I'm unsure of the spectrometer you're using. Is its slit suitable for work with fluorescence? Can it correct for electrical dark and have wavelength and boxcar averaging? Signals can get noisy sometimes. Just some thoughts on the instrument itself - I suspect you are correct in your analyses but I want to ask just to make sure. I'd have to look at MAA absorption spectra - perhaps you already have. I don't think there is a UV protectant with a bandwidth that extends into the visible spectrum but then its been a while since I've looked into these. As for NowGFP, I seem to recall that it is a construct from A. victoria and highly sensitive to pH, but that is not to say that it does not occur naturally but is yet undescribed.So here's my first attempt at isolating pigments from a coral and not the zoox. (After that I can subtract those pigments and look just at the zoox absorbance in a coral.)
In blue is what dissolved out of Neon Sarcophyton tissue, and in red is what dissolved out of the zoox in the coral. The tissue solution is dominated by a green fluorescent protein, and the red line is almost a pure Peridinin-Chlorophyll protein (spectrum for comparison). You can see each has a little contamination from the other in it.
But subtract them and what you're left with is this profile of a Green Fluorescent Protein...(with scaled Fluorescence shown)
This is the "neon" in my neon green sarcophyton. Ignoring the ChlA fluorescence, the absorbance/emission sounds kind of like P503 from a carpet anemone in Dana's article, though there are many similar GFPs. It also looks a lot like this stupidly named NowGFP.

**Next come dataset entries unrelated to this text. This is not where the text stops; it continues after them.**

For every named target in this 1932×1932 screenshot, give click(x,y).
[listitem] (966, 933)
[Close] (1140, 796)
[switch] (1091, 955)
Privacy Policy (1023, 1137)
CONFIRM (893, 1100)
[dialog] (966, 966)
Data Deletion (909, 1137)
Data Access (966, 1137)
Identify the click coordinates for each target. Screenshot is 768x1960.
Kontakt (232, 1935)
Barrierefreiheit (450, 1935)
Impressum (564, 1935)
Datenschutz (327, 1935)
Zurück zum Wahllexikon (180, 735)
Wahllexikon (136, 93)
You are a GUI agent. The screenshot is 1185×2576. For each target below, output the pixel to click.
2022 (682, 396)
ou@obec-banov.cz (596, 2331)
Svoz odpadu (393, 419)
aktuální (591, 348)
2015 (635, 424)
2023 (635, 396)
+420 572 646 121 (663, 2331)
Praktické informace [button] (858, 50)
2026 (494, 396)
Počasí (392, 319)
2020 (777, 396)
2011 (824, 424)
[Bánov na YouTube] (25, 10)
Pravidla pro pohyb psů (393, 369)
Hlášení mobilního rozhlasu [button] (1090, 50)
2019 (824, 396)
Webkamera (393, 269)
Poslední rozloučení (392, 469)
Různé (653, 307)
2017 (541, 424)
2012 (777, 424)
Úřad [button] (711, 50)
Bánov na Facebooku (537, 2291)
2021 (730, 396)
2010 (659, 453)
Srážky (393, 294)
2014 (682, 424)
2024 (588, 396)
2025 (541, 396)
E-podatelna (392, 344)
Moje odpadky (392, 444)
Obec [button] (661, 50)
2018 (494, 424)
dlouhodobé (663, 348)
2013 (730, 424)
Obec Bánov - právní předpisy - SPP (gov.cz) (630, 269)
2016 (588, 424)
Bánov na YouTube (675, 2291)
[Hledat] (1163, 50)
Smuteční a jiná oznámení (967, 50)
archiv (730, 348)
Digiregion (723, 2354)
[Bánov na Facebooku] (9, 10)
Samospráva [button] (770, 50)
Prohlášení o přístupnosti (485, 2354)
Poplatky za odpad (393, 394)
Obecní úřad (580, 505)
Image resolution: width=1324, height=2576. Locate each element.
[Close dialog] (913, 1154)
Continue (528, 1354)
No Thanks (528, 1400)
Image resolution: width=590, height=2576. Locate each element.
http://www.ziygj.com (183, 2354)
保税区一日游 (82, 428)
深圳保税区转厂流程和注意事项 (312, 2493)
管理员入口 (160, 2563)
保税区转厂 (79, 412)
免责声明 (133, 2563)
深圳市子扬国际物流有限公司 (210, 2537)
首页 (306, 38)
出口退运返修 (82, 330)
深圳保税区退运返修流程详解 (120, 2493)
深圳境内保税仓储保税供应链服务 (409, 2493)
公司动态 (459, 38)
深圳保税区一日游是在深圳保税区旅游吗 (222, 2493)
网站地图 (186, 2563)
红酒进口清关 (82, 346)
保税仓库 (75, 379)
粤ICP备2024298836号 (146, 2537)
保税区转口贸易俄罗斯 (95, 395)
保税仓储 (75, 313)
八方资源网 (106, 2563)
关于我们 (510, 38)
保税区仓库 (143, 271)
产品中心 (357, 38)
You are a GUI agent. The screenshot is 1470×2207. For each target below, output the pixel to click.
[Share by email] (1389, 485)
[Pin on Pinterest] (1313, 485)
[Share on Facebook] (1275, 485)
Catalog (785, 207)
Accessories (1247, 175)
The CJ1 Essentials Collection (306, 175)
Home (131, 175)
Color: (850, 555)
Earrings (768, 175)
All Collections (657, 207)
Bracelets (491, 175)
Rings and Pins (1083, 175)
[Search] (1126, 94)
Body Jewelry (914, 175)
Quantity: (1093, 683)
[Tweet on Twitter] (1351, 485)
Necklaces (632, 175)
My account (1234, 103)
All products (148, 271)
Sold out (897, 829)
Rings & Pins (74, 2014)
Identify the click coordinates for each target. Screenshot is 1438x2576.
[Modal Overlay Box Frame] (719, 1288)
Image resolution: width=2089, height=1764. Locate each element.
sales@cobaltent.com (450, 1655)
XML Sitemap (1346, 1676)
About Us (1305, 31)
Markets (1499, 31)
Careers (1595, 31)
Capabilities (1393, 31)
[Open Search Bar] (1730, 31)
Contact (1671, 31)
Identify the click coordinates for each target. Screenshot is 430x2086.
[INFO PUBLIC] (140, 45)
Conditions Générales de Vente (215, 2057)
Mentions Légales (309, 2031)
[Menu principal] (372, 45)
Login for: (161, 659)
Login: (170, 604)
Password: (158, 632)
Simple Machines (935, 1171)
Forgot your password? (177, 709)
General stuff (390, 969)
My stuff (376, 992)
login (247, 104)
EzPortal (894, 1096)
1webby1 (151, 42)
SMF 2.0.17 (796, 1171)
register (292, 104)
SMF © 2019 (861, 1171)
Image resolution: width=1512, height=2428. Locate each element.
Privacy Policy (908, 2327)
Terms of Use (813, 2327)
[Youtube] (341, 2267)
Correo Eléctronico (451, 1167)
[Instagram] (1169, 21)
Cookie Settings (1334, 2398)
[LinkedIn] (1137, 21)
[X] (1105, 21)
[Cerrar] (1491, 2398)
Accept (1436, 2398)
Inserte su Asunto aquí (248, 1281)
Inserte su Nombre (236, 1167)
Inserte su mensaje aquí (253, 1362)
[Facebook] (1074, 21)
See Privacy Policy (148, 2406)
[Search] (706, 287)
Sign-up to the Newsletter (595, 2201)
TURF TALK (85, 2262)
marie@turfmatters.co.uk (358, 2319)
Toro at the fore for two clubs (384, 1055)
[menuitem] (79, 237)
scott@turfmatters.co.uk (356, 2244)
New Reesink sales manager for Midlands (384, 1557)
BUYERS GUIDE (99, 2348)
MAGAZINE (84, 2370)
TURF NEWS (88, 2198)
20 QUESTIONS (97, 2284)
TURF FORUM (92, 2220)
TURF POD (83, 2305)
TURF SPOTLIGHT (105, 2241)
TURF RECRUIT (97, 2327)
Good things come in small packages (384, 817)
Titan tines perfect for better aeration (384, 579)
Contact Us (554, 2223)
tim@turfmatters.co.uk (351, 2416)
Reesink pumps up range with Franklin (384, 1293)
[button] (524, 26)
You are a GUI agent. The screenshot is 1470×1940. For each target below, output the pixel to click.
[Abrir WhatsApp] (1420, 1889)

(@Dana Riddle What bugs me is the increased absorbance going from 420 to 400nm (I don't trust my stuff below 400nm). The absorbance increase there is probably real - I've seen it in different solutions out of the sarcophyton tissue done different ways. But it doesn't seem connected to fluorescence. There is fluorescence at 502 & 675 in the sample when excited with 405nm, but it's quite weak - much weaker than at 430, etc.
Makes me think most of the 400nm absorbance is an unrelated nonfluorescent pigment. Weird.)